Given the significant debt future generations are now obligated to repay, President Obama’s new “stimulus” law could be far better used to promote meaningful education reform in Colorado.

Rather than helping, the large amount of free-flowing federal funds may end up undermining efforts to improve educational opportunity in Colorado. It too heavily subsidizes the status quo, while needlessly placing promising innovations at risk.

Included in the poorly-named “stimulus” package is an estimated $115 billion for education-related programs. Only 5 billion goes to an Incentive Fund under the control of new education secretary Arne Duncan. He is supposed to dole out the money to state and local agencies that set high academic standards and close achievement gaps between students of different races and income levels.

Putting a small portion of the education “stimulus” in an Incentive Fund at least has some small potential to yield positive change. Reform-minded Colorado school projects have the chance to compete for some of this money.

A far greater share of the federal funds should be allotted to continuing good reform programs. For example, shortfalls have put Douglas County’s innovative local teacher licensure program on the chopping block.

And just this week, two Denver public schools have come forward to seek greater autonomy from bureaucratic personnel regulations, under the terms of a state law passed last year. More money could be used to lure other schools into accelerating the trend toward accountable autonomy.

Yet instead, Colorado’s additional billion education dollars is slated to come unconditionally, mostly to bring “stabilization” to school districts and colleges. In addition to sustaining and growing existing local innovations, this money could better be used to reward new approaches that promote liberty and doesn’t reward mediocrity.

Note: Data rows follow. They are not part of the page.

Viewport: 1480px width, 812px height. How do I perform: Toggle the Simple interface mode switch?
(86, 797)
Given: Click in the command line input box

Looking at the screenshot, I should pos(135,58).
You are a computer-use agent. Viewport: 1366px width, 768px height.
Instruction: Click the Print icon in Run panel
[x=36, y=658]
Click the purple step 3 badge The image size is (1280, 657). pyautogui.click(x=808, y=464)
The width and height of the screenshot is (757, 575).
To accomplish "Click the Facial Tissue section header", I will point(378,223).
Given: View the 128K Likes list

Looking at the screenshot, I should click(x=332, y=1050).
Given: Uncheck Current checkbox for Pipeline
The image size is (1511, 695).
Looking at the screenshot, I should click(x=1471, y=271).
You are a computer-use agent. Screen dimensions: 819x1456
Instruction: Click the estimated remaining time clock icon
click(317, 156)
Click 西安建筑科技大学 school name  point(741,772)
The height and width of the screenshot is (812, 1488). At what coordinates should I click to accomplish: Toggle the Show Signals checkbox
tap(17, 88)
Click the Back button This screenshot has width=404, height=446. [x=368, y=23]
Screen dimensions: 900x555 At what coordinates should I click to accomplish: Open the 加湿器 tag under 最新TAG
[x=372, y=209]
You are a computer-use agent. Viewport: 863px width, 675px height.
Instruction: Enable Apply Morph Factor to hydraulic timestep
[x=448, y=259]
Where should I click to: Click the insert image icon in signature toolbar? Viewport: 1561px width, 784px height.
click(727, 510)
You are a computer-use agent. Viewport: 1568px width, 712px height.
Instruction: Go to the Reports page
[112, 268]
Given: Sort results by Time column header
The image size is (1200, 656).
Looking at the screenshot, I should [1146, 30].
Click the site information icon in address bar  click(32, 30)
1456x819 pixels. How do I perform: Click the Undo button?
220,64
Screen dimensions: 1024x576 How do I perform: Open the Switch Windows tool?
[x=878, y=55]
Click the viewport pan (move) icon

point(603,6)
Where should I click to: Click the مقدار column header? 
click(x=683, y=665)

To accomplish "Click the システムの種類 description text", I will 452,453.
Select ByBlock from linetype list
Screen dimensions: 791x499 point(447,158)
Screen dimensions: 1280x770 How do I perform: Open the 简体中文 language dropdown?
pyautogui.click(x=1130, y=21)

Per-pupil spending in both Colorado and the United States has more than doubled in real terms in the past 35 years, and academic results essentially have remained flat. A massive influx of new money provides a golden opportunity to try a different tack.

If we accept the stated intent of the “stimulus”, then the primary purpose of the spending is to protect and create jobs. The “stabilization” money aids school districts, education bureaucracies, and their employees. Other funds prop up existing federal programs with less-than-stellar results.

More than six million people nationwide (and more than 100,000 in Colorado) are employed by what some have termed the K-12 “education-industrial complex”. Many are hard-working and effective, and many have a direct impact on the lives of children. But in far too many cases, the less effective employees and less necessary positions receive protections equal to or greater than those of their counterparts.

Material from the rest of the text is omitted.